What is required
In the listing, rewrite the lines starting at the line containing "What do you" and ending at the line containing "at that location.", changing "Describe" to "Identify" and keeping everything else the same. Leave the pictures out.

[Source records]
········

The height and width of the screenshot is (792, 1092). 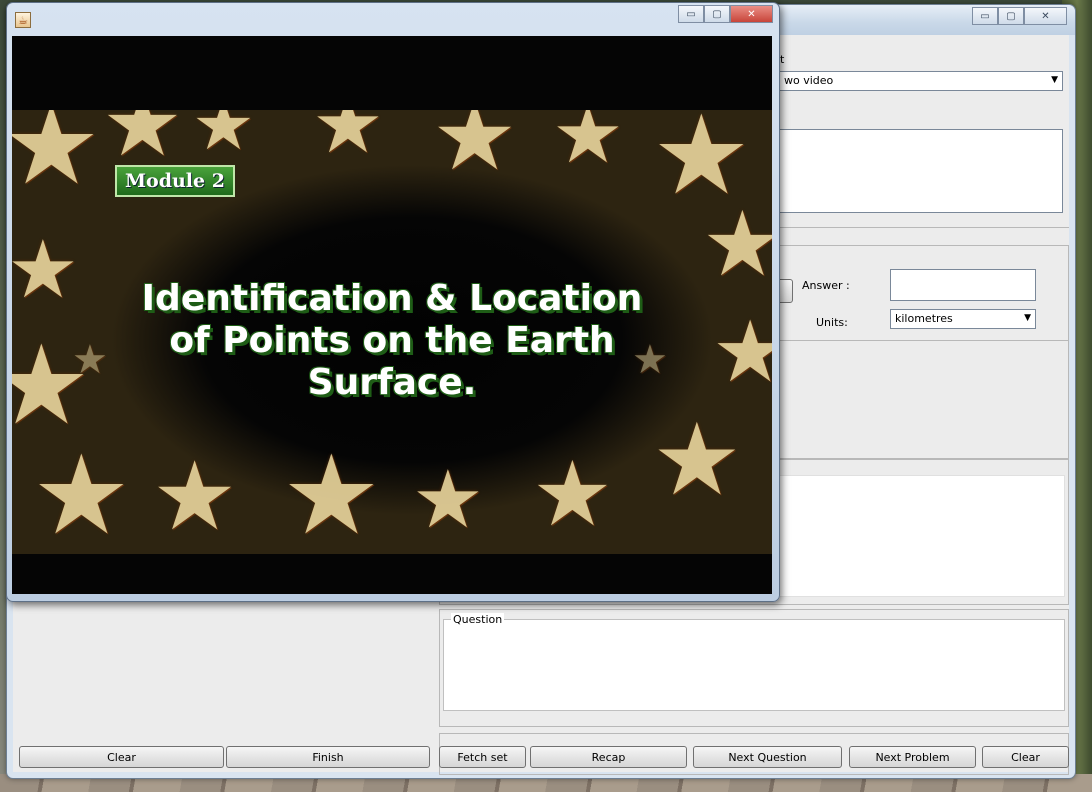 I want to click on section-divider, so click(x=921, y=228).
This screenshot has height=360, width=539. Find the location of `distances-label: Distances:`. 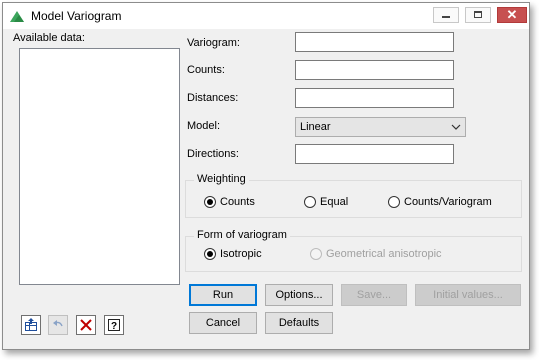

distances-label: Distances: is located at coordinates (213, 98).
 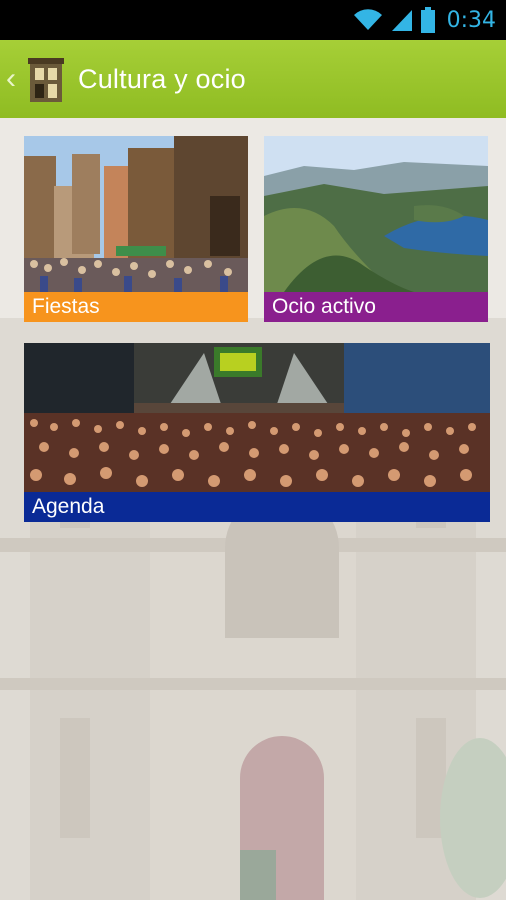 What do you see at coordinates (253, 20) in the screenshot?
I see `status-bar: 0:34` at bounding box center [253, 20].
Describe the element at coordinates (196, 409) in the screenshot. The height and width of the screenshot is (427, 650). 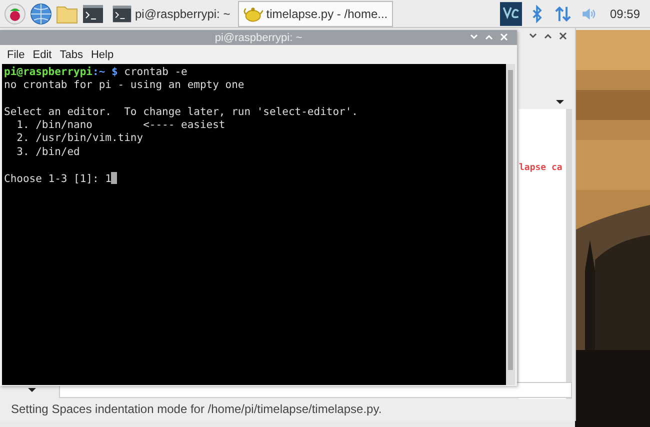
I see `status-message: Setting Spaces indentation mode for /home/pi/timelapse/timelapse.py.` at that location.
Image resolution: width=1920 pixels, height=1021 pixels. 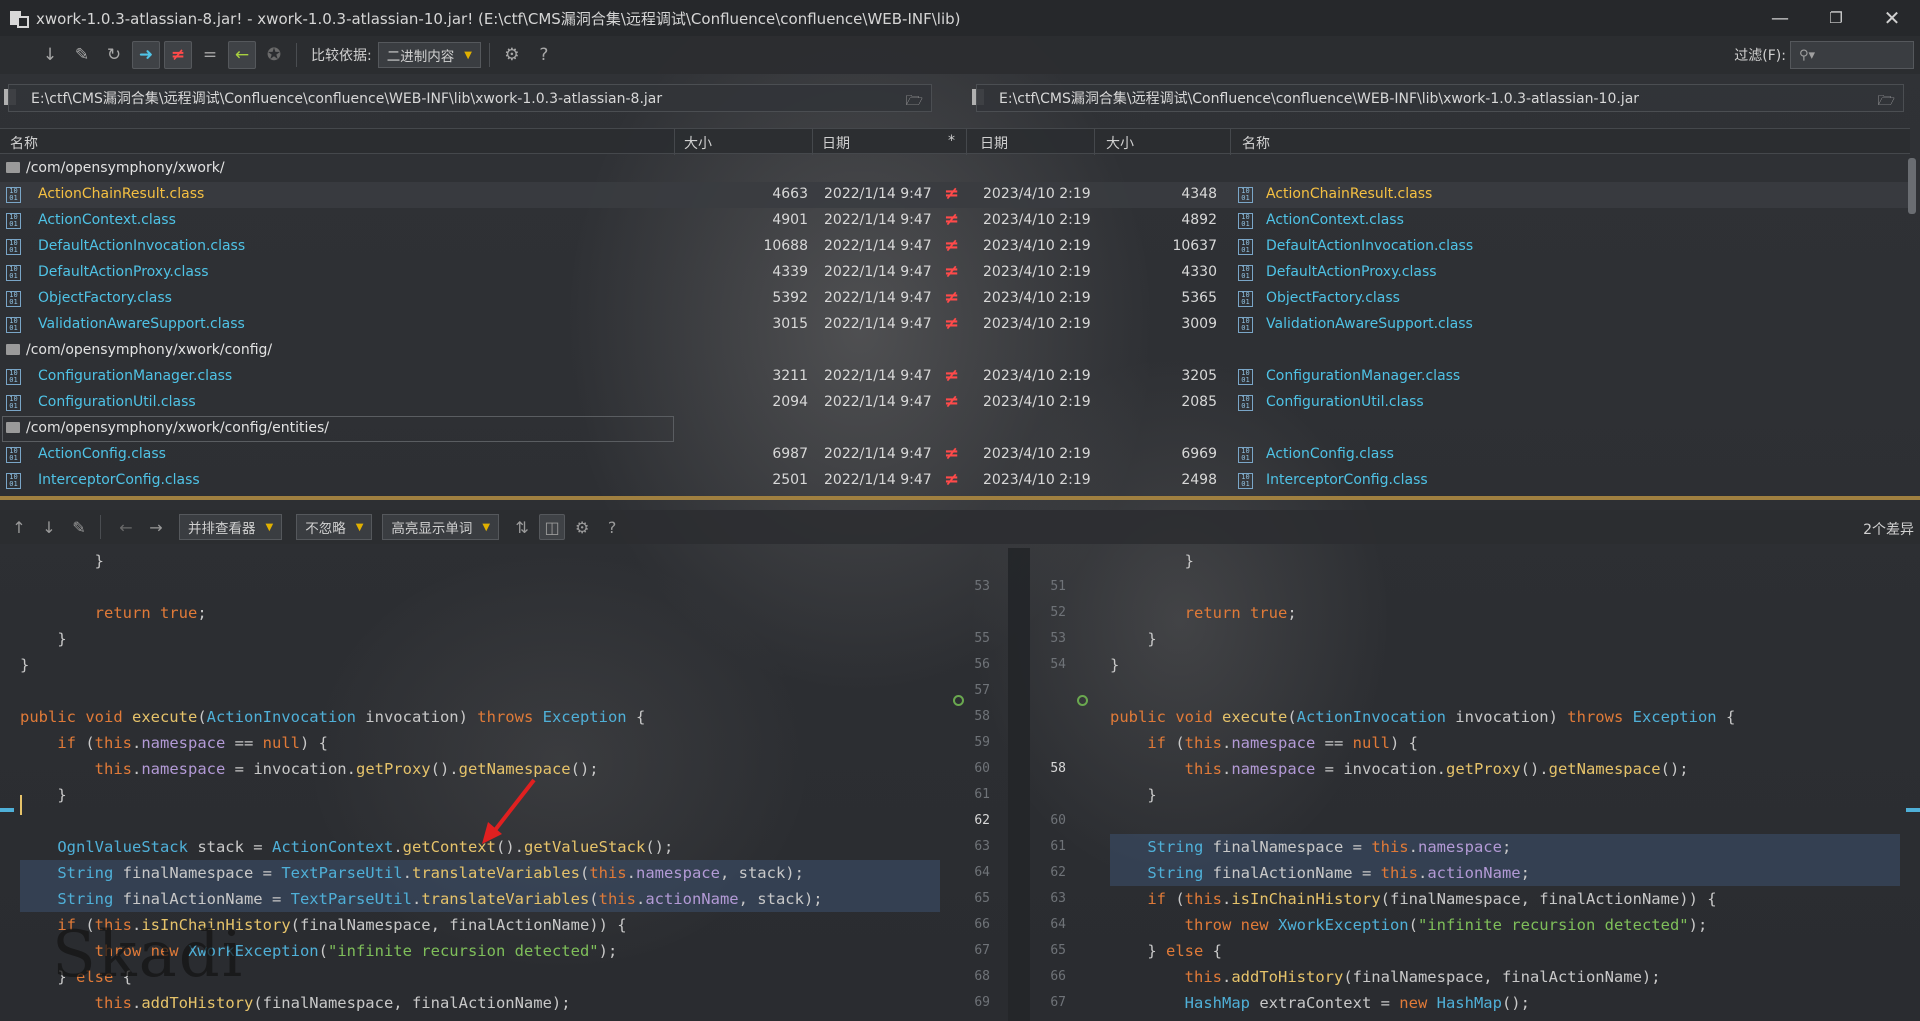 I want to click on left-file-name: ObjectFactory.class, so click(x=105, y=298).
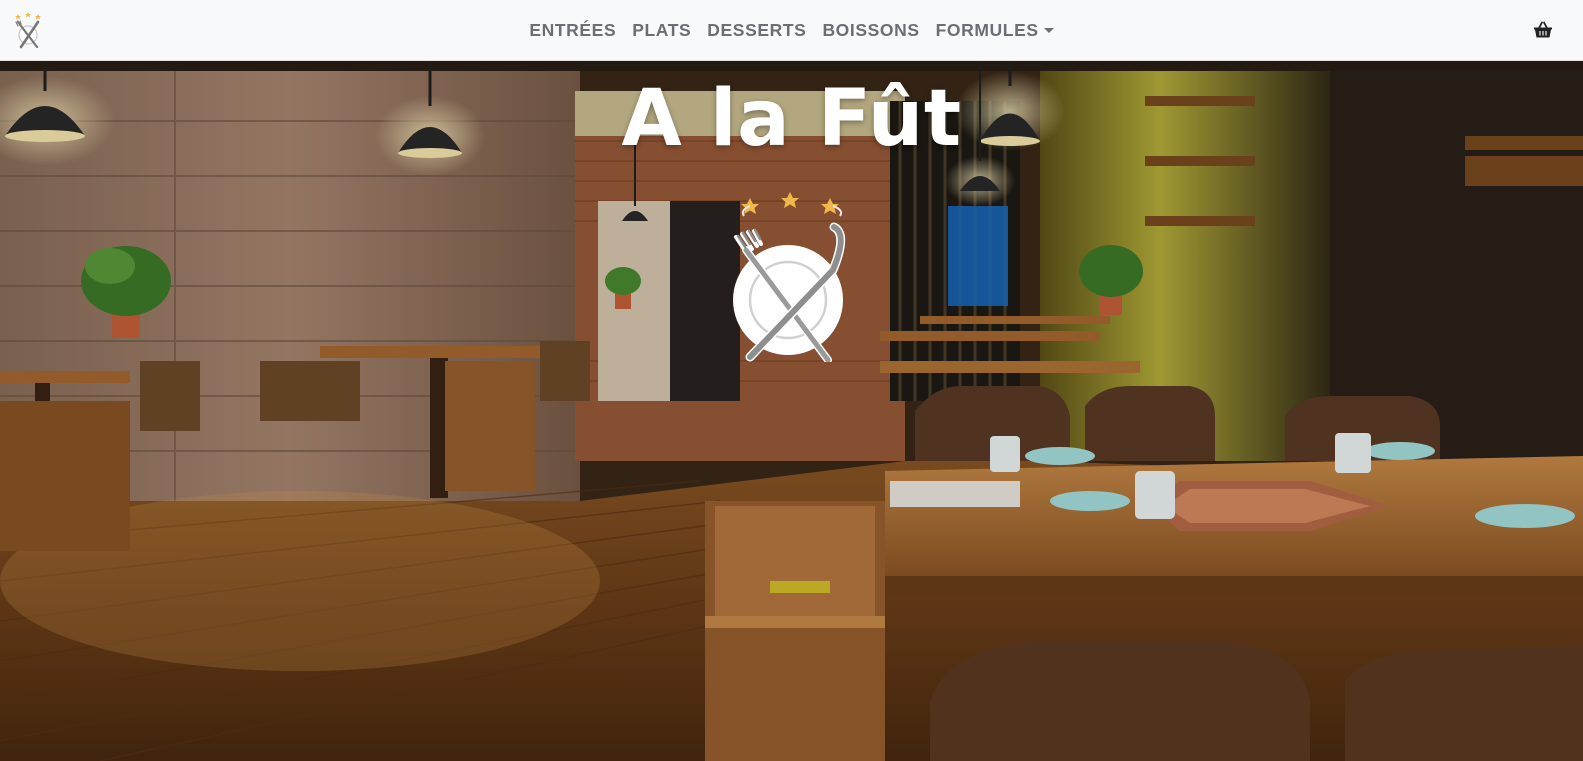 The width and height of the screenshot is (1583, 761). I want to click on main-nav: ENTRÉES PLATS DESSERTS BOISSONS FORMULES, so click(792, 30).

········

Response
  What do you see at coordinates (253, 20) in the screenshot?
I see `status-bar: 0:34` at bounding box center [253, 20].
Identify the element at coordinates (196, 409) in the screenshot. The height and width of the screenshot is (427, 650). 
I see `status-message: Setting Spaces indentation mode for /home/pi/timelapse/timelapse.py.` at that location.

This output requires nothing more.